Soal Latihan —
**a.** Jawablah pertanyaan berikut berdasarkan kutipan tentang keadaan memaksa.
(i) Istilah apa yang digunakan Vollmar untuk overmacht relatif?
(ii) Menurut Undang-undang, berapa unsur yang harus dipenuhi untuk keadaan memaksa?
(iii) Menurut Pasal 1444 KUH Perdata, kapan debitor dibebaskan dari perikatan?
**b.** Tuliskan kembali bagian kutipan tentang keadaan memaksa tanpa mengubah apa pun, mulai dari "Vollmar menyebut overmacht" dan terus hingga "besar bagi debitor.".
**c.** Lanjutkan kutipan tentang keadaan memaksa mulai dari bagian terakhirnya.

Kutipan Dokumen —

'''

Vollmar menyebut overmacht relatif dengan isitilah relatieve overmacht,yaitu
apabila pemenuhan prestasi itu masih mungkin dilakukan tetapi memerlukan
pengorbanan yang besar yang tidak seimbang,atau menimbulkan bahaya kerugian
yang besar bagi debitor.
Dalam perikatan untuk memberikan sesuatu,sejak perikatan lahir benda itu atas
tanggungan kreditor.Jika debitor lalai menyerahkannya,sejak kelalaian itu benda
tersebut menjadi tanggungan debitor (Pasal 1237 KUH Perdata). Debitor tidak
membayar ganti rugi,jika ia berhalangan memberikan atau berbuat sesuatu yang
diwajibkan,karena adanya keadaan memaksa (Pasal 1237 KUH Perdata). Jika
benda yang dijual berupa barang sudah ditentukan,maka walaupun
penyerahannya belum dilakukan,sejak saat pembelian tanggungjawab ada pada
debitor (Pasal 1460 KUH Perdata). Debitor dibebaskan dari perikatan,jika sebelum
ia lalai menyerahkan benda,benda itu musnah atau hilang (Pasal 1444 KUH
Perdata).
Menurut Undang-undang ada 3 unsur yang harus dipenuhi untuk keadaan
memaksa yaitu :
 Tidak memenuhi prestasi
 Ada sebab yang terletak diluar kesalahan debitur
 Faktor penyebab itu tidak diduga sebelumnya dan tidak dapat
dipertanggungjawabkan kepada debitur.

'''

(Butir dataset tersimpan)
'''

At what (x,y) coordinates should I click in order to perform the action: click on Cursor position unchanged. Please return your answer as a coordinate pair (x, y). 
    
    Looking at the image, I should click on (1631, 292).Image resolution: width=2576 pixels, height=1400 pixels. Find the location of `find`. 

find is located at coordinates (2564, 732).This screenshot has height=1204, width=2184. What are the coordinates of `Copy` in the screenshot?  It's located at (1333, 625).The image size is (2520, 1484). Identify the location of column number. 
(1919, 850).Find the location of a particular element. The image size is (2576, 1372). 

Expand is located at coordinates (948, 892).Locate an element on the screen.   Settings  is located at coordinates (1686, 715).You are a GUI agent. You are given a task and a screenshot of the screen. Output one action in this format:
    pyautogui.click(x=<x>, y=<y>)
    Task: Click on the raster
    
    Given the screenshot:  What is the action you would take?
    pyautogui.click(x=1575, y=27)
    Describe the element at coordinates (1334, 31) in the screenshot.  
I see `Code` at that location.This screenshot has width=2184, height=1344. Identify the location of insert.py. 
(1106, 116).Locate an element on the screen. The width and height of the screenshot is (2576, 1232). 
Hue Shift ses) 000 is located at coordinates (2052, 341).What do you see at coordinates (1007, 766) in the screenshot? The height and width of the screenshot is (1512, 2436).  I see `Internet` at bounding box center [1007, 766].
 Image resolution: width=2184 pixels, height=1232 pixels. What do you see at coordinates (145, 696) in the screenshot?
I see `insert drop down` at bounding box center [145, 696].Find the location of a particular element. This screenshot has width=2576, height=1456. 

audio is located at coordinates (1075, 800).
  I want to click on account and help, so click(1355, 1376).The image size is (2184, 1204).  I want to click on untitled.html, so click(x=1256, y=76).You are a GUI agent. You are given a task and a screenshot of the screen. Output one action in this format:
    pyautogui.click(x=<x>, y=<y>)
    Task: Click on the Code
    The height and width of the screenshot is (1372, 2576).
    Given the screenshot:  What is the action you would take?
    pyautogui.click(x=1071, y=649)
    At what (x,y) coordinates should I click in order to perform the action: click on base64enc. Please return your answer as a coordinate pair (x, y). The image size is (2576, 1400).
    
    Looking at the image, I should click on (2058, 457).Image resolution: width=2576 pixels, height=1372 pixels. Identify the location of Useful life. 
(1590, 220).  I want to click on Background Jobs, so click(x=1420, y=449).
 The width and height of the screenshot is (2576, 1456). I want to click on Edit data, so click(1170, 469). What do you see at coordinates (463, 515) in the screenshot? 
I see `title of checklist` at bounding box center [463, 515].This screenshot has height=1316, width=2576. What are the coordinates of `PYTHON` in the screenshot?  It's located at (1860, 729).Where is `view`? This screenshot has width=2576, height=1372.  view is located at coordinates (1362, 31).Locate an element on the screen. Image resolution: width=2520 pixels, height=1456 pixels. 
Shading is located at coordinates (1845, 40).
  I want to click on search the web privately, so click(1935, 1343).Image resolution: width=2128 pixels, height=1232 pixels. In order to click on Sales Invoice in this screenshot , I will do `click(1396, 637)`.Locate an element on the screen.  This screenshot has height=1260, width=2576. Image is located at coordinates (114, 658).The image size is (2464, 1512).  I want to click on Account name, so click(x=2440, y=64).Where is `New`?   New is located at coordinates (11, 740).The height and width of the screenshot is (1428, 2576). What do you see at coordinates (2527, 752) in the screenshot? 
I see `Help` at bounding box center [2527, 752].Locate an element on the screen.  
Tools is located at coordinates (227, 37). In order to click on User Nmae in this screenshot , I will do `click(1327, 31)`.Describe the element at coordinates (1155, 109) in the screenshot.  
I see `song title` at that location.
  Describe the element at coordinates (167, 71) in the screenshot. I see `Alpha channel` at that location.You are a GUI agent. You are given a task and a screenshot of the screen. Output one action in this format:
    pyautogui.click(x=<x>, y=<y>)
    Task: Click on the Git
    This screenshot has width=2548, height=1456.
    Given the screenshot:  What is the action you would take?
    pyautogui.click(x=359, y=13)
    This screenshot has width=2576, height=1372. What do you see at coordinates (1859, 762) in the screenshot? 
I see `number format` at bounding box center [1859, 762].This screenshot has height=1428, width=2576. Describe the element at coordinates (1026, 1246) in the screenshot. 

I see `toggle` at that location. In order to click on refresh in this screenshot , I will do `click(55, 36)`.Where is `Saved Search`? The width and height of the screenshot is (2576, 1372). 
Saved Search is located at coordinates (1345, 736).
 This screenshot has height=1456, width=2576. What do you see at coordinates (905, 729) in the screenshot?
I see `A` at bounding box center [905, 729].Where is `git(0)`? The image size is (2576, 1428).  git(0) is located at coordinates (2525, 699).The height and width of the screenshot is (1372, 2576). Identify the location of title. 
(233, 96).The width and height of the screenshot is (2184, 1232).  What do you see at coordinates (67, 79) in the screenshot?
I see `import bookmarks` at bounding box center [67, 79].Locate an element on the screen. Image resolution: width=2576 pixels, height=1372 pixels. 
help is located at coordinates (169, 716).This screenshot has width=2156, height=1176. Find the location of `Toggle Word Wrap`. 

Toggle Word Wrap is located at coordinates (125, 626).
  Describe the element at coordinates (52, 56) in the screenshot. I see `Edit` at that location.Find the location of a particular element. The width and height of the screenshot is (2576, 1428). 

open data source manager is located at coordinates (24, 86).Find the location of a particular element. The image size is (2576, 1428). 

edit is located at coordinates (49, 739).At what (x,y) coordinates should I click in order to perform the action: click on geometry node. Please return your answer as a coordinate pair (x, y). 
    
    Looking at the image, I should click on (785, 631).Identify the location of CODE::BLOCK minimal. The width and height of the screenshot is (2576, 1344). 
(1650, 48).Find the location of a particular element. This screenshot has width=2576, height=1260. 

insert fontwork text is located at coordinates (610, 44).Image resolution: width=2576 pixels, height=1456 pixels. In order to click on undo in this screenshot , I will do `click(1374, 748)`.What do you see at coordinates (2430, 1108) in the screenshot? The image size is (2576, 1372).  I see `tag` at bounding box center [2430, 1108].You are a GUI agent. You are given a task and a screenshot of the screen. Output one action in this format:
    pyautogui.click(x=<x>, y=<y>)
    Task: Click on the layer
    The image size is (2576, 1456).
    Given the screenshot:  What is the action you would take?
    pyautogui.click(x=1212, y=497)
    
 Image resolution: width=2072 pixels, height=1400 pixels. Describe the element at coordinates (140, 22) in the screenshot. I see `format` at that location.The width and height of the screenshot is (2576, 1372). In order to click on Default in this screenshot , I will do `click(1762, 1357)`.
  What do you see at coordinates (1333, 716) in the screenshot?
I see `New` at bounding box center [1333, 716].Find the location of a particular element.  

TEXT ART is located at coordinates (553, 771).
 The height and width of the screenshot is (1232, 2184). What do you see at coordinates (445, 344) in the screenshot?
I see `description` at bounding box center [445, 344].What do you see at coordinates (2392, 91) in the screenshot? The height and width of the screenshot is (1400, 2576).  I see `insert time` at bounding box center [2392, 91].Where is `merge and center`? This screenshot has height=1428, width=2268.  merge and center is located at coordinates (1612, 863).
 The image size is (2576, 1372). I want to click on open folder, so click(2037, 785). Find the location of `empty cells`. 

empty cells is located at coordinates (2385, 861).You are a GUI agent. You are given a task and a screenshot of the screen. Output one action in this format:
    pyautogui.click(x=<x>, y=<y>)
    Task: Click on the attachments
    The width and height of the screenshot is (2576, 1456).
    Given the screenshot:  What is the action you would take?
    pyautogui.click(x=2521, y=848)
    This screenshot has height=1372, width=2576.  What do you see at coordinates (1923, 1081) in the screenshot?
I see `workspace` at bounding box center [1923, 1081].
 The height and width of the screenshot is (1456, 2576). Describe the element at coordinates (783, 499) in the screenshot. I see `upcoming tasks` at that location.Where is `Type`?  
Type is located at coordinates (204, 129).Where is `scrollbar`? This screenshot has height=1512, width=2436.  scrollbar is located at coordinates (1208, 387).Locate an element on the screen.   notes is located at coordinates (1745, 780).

'''

Jawaban Tertulis —
**a.**
(i) Vollmar menyebutnya relatieve overmacht.
(ii) Ada 3 unsur.
(iii) Debitor dibebaskan dari perikatan jika benda itu musnah atau hilang sebelum ia lalai menyerahkannya.

**b.**
Vollmar menyebut overmacht relatif dengan isitilah relatieve overmacht,yaitu
apabila pemenuhan prestasi itu masih mungkin dilakukan tetapi memerlukan
pengorbanan yang besar yang tidak seimbang,atau menimbulkan bahaya kerugian
yang besar bagi debitor.

**c.**
Menurut pembentuk Undang-undang,keadaan memaksa itu adalah suatu alasan
pembenar (rechtvaardigings grond) untuk membebaskan seseorang dari
kewajiban membayar ganti rugi.

D. Ganti Kerugian.
Konsep Ganti Rugi menurut Hukum Perdata:
Menururut ketentuan pasal 1243 KUHPdt, ganti kerugian karena tidak
dipenuhinya suatu perikatan, barulah mulai diwajibkan apabilah debitur setelah
dinyatakan lalai memenuhi perikatannya, tetap melalaikannya, atau sesuatu yang
harus diberikan atau dibuat dalam tenggang waktu yang telah dilampaukannya.
Yang dimaksud kerugian dalam pasal ini ialah kerugian yang timbul karena
debitur melakukan wanprestasi (lalai memenuhi perikatan). Kerugian tersebut
wajib diganti oleh debitur terhitung sejak ia dinyatakan lalai. Menurut M Yahya
Harahap, kewajiban ganti-rugi tidak dengan sendirinya timbul pada saat kelalaian.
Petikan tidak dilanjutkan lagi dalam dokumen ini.